The current COVID-19 pandemic risks further accentuating the rural-urban health inequities that exist in New Zealand, warn University of Otago health specialists.
A specialist team including Dunstan Hospital rural health specialist Garry Nixon and rural General Practitioner Dr Branko Sijnja, say “District Health Boards must consider and include their rural communities and health services at this time.”
In New Zealand, many rural towns represent many of the most vulnerable communities. Residents of these rural communities are overall poorer, older, more likely to be Maori and have poorer health outcomes than in more populated cities.
The rural communities are also more vulnerable due to the understaffed nature of rural health services (both primary and secondary), which have limited specialist services and equipment. Hospitals in these areas are largely driven by acute need and are often at capacity in the winter months. They do not have outpatient clinics or elective surgery that can be cancelled to create additional capacity.
The health specialist team from Otago University are asking District Health Boards to put in place rural-specific plans developed with rural health services, in order for these hospitals to not be overrun during the pandemic. They are also asking for processes which ensure a single point of contact for specialist advice for rural clinicians to co-ordinate the care of deteriorating and critically unwell patients, as well as access to intensive care services across the rural regions including continuing access for non-COVID acute emergency cases.
The protection rural areas do have is their isolation. “It is now time for the Government to implement travel restrictions of non-essential travel to rural remote areas, as this will maximise the one protection rural communities might have – their isolation.” the Otago University health specialists say.
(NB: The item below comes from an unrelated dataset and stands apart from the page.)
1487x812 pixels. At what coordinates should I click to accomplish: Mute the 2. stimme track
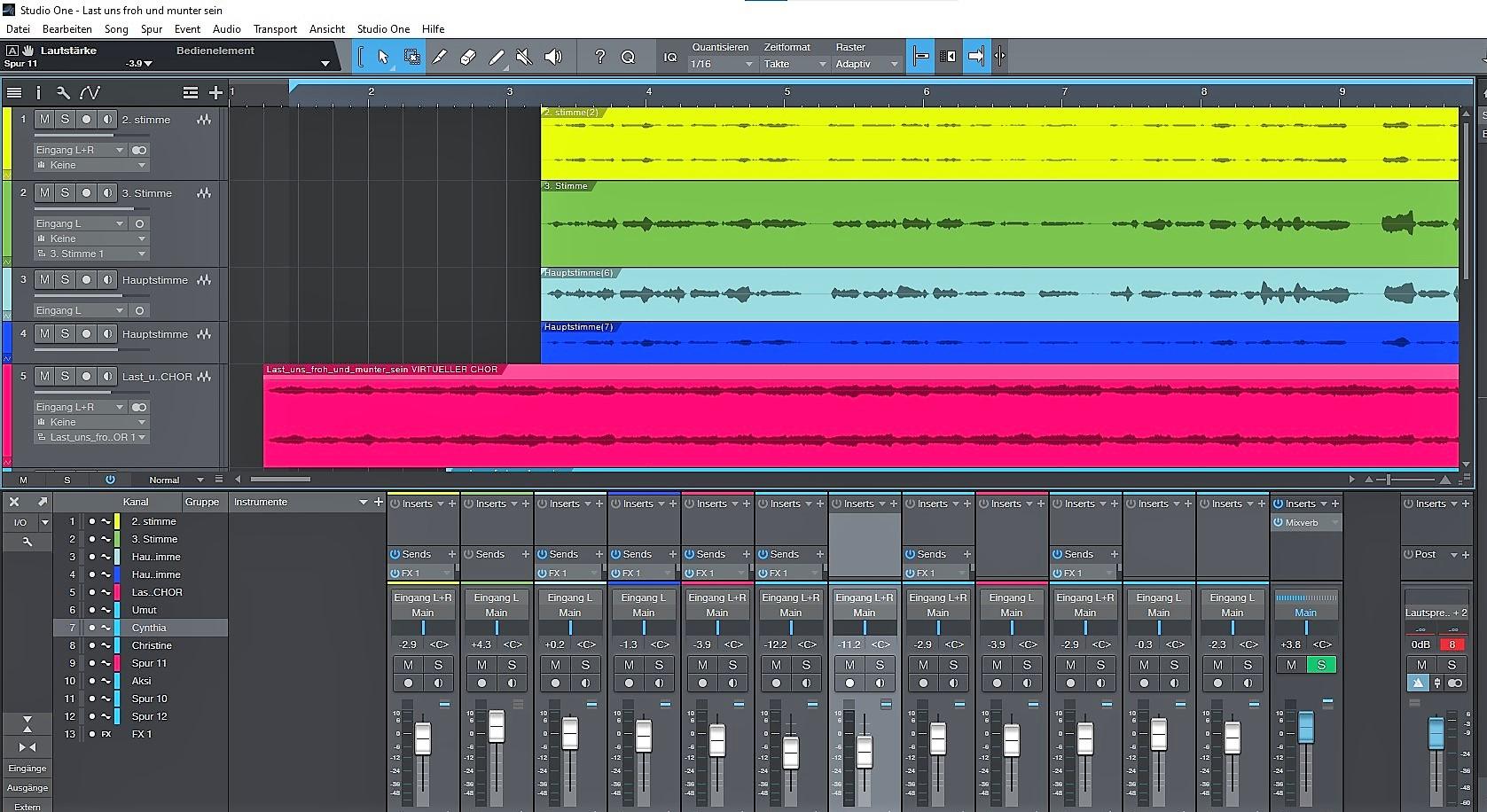pyautogui.click(x=44, y=119)
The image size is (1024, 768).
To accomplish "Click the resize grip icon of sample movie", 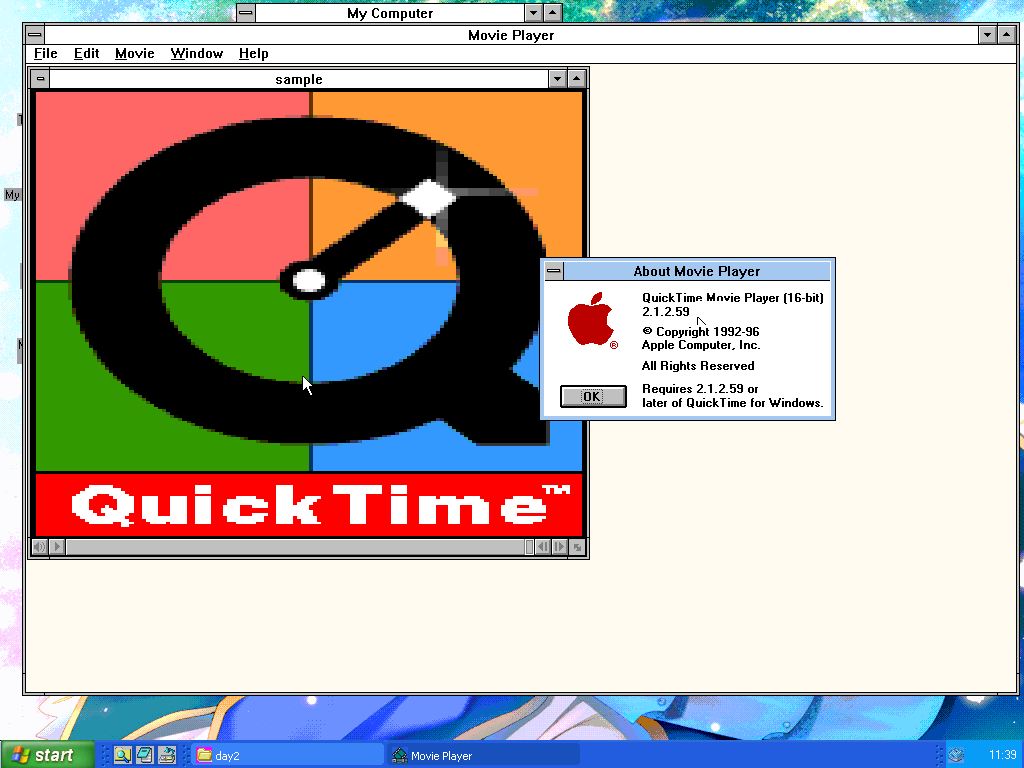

Rural hospitals are made more vulnerable by their lack of “surge capacity”. They are largely driven by acute need and are often at capacity in the winter months. They do not have outpatient clinics or elective surgery that can be cancelled in order to create urgent additional capacity.
We would urge DHBs to put in place, if they have not already done so:
- Rural-specific plans developed in partnership with rural health services.
- Processes to ensure equitable access to specialist and intensive care services across their regions, including continuing access for non-COVID acute emergency cases
- A single point of contact for specialist advice for rural clinicians, to co-ordinate the care of deteriorating and critically unwell rural patients.
- Plans to shift workforce into rural health services that have pre-existing serious shortages or when they (especially small services) become overwhelmed.
- Processes to ensure access to sufficient equipment including personal protective equipment for rural services.
- Additional resources for inter-hospital transfer, of both ventilated patients and those patients who are deteriorating and likely to need intensive care.
- Plans to ensure the rural health services that are now managed by community trusts are given the same consideration and support as those that are managed directly by the local DHB.
It is now time for the Government to implement travel restrictions of non-essential travel to rural remote areas, as this will maximise the one protection rural communities might have – their isolation.
While we expect much of this work is underway, it will be easy for DHB managers and clinical leaders to become focused with their base hospital services and the patients immediately in front of them and to inadvertently neglect rural-based patients. Geographic equity will be important in the coming weeks and months.
During the COVID-19 pandemic, it is crucial that urban and rural referral sites support each other and act as a unified system of emergency care.